To wrap up the power budget series, we present it all in this one long page
Why a Power Budget?
If you want a quality power system the place to start is with a power budget. Your experience with an emergency power genverter, or your solar powered home will be one with less hassle and cost if you get this critical step right. A detailed power budget provides 3 immediate benefits when
creating or operating your new system.
- It determines the best initial component sizes. Understanding that the system will grow in time and armed with a power budget, arms you to “future proof” the initial design. For example, getting a larger inverter initially, so it doesn’t need to be replaced when upgrading your battery bank or increasing your power needs.
- It sets your expectations. Nothing worse than moving to your off grid home and finding out that you can’t operate your <favorite appliance> as long as you like! Knowing what are the large loads on your remote power system can help make those critical first design choices better.
- It allows smart system operation. Day to day operation of your remote power system will be improved with your understanding of how much battery power is stored on those cloudy, windless days.
You will want to design in good battery monitor meters. Like our Tri-metric battery monitor, it records AH(amp hours) in and out, giving you a good idea of your battery bank charge at any time. This is critical for smart operation, and we look at ours several times a day!
One fun exception to living within your power budget is Free Power Time.
How do you go about creating this power budget? How much power does it take to make Espresso? or run my TV? Good question. The crude way to get a guestimate of the power required by your favorite appliances is to look at the UL power requirements on the packaging or device. Be warned this is often twice the actual power consumption, since it is the maximum power that will ever be used, even when the appliance is failing. Remember Underwriters Lab is a safety organization.
The best way to get a real world number is to measure it. Before we moved 10+ years ago, there were not any inexpensive AC meters to measure power. We measured appliances with our Tri-Metric meter after we moved. You, however, have the opportunity to benefit from the emerging ‘green’ industry and can get a small inexpensive device, P4400 “Kill a Watt Monitor“, that will measure the real power of anything you plug into it! At about $20 each, I just ordered two to compare with the Tri-Metric battery monitor!
With the P4400, there is a whole new way to create an accurate budget with real world numbers. Heck, even living on the grid, this could be very useful in helping increase your “power consciousness” and save some money too.
What is Power?
What a loaded question. Political? Personal? No, really we’re concerned with what {en:electrical power} is as it applies to your remote home. To simplify our use of the term, we will limit the discussion to DC.
(I know how complicated calculations with AC can get from work on my EE degree years ago.) Electrical power is normally measured in Watts. In our DC situation with a battery bank and inverter, its calculated simply as :
P (watts) = I (amps) x V(volts)
The Time Component
Knowing how many watts a device uses does not tell us how long the battery running it will last. Time is involved also. Really when doing a power budget we are concerned about how long things will last given a certain size battery bank. Likewise, for those on the grid doing a budget, you are concerned about your power bill which is determined by what you run and how long you run it. So we want to list in our budget the power and an estimated time of daily use. The units we will use are Watt hours which are the little brother of {en:Kilowatt Hour} used by power companies for billing.

● Dataset extract:
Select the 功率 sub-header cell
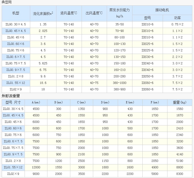pos(177,18)
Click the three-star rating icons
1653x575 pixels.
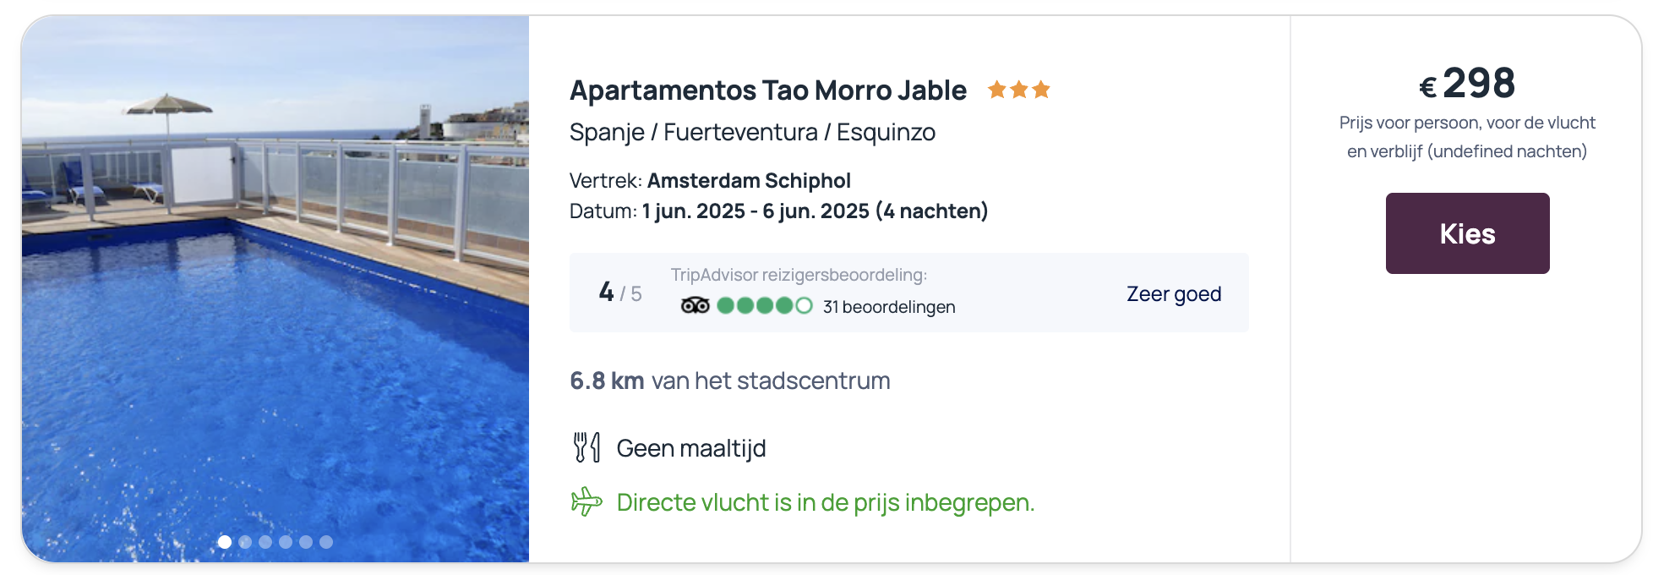coord(1018,90)
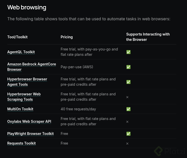This screenshot has height=158, width=187.
Task: Click the checkmark for Hyperbrowser Browser Agent Tools
Action: pyautogui.click(x=128, y=82)
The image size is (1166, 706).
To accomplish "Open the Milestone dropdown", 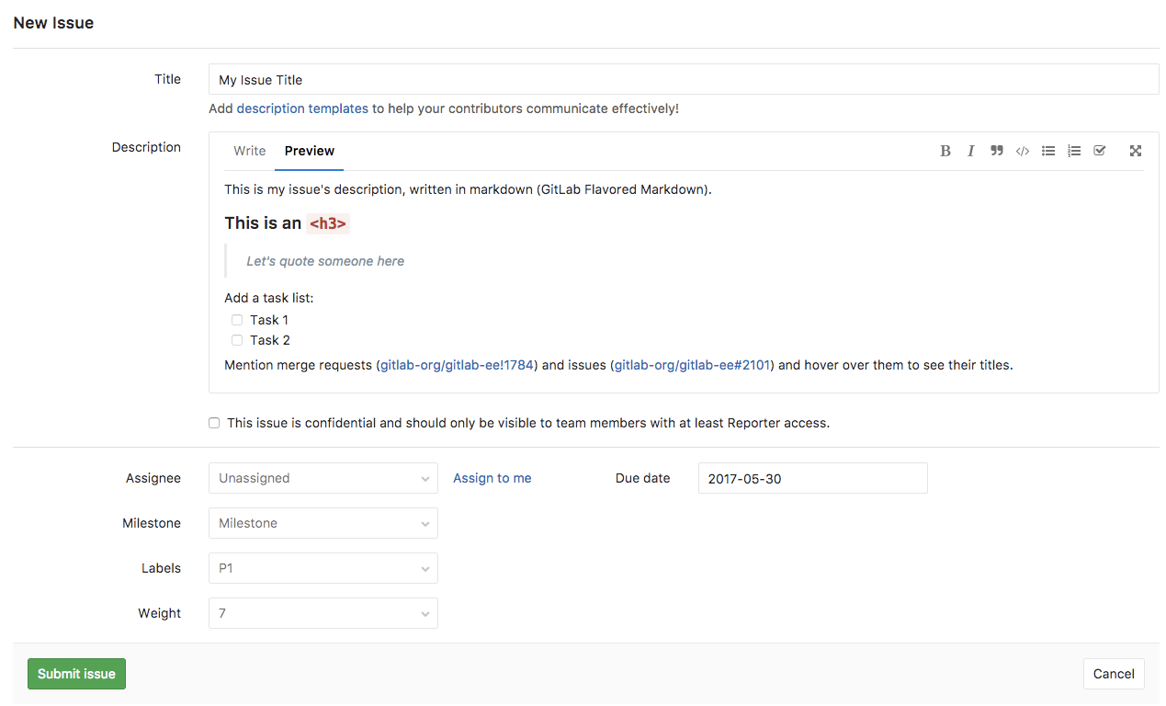I will pyautogui.click(x=323, y=523).
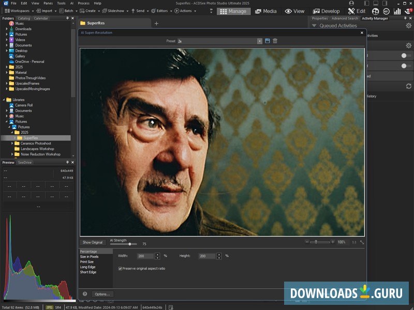Click the Media mode icon
The image size is (414, 310).
click(x=266, y=11)
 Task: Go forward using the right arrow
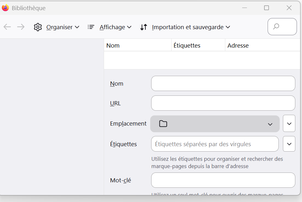[x=21, y=27]
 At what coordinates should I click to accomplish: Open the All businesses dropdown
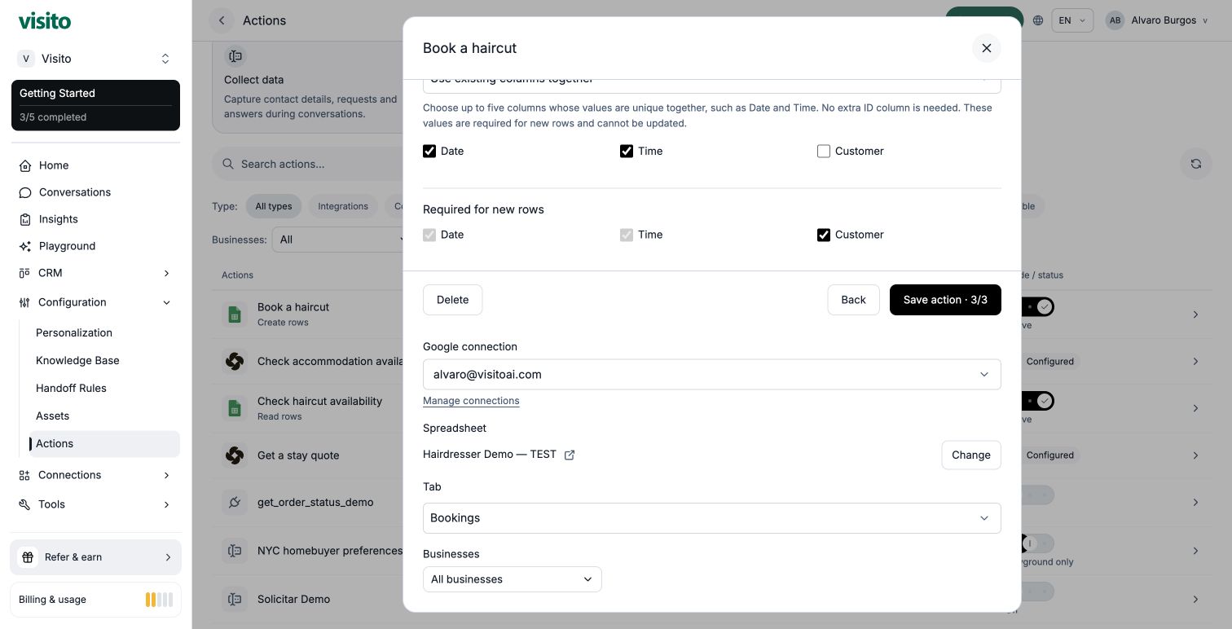(512, 579)
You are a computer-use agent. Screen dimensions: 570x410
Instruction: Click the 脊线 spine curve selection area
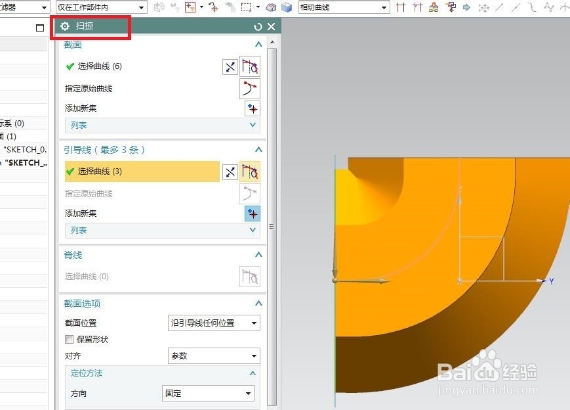(131, 276)
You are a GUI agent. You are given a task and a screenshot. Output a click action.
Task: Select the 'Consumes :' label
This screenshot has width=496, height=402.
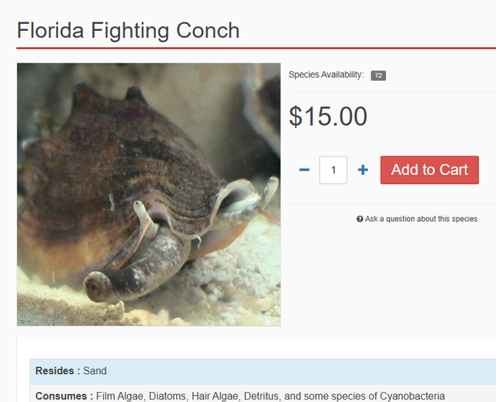[64, 396]
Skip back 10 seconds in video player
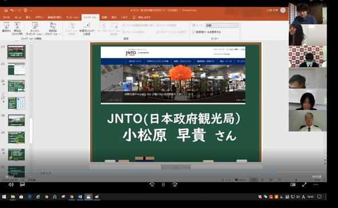The image size is (338, 208). [x=152, y=185]
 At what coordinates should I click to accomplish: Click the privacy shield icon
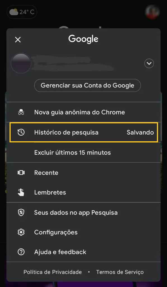tap(21, 212)
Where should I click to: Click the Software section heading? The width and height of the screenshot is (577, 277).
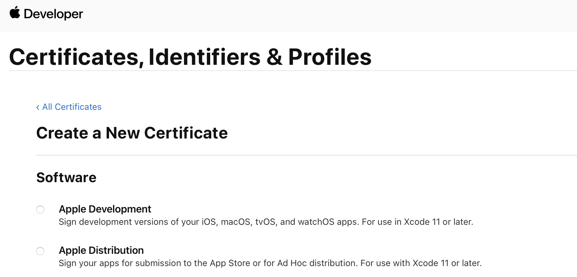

● Assignment 1: For the power budget text, decide whether each statement agrees with it: (a) the UL power rating on an appliance is often twice its actual power consumption; (b) the discussion of power is limited to AC; (c) the P4400 device costs about $50 each. Answer yes or no for each, quoting the deciding words.
● Assignment 2: Retype the passage of the power budget text between "What is Power?" and "discussion to DC.", inclusive.

● Exercise solution 1:
(a) Yes: "Be warned this is often twice the actual power consumption"
(b) No: "we will limit the discussion to DC."
(c) No: "At about $20 each"

● Exercise solution 2:
What is Power?
What a loaded question. Political? Personal? No, really we’re concerned with what {en:electrical power} is as it applies to your remote home. To simplify our use of the term, we will limit the discussion to DC.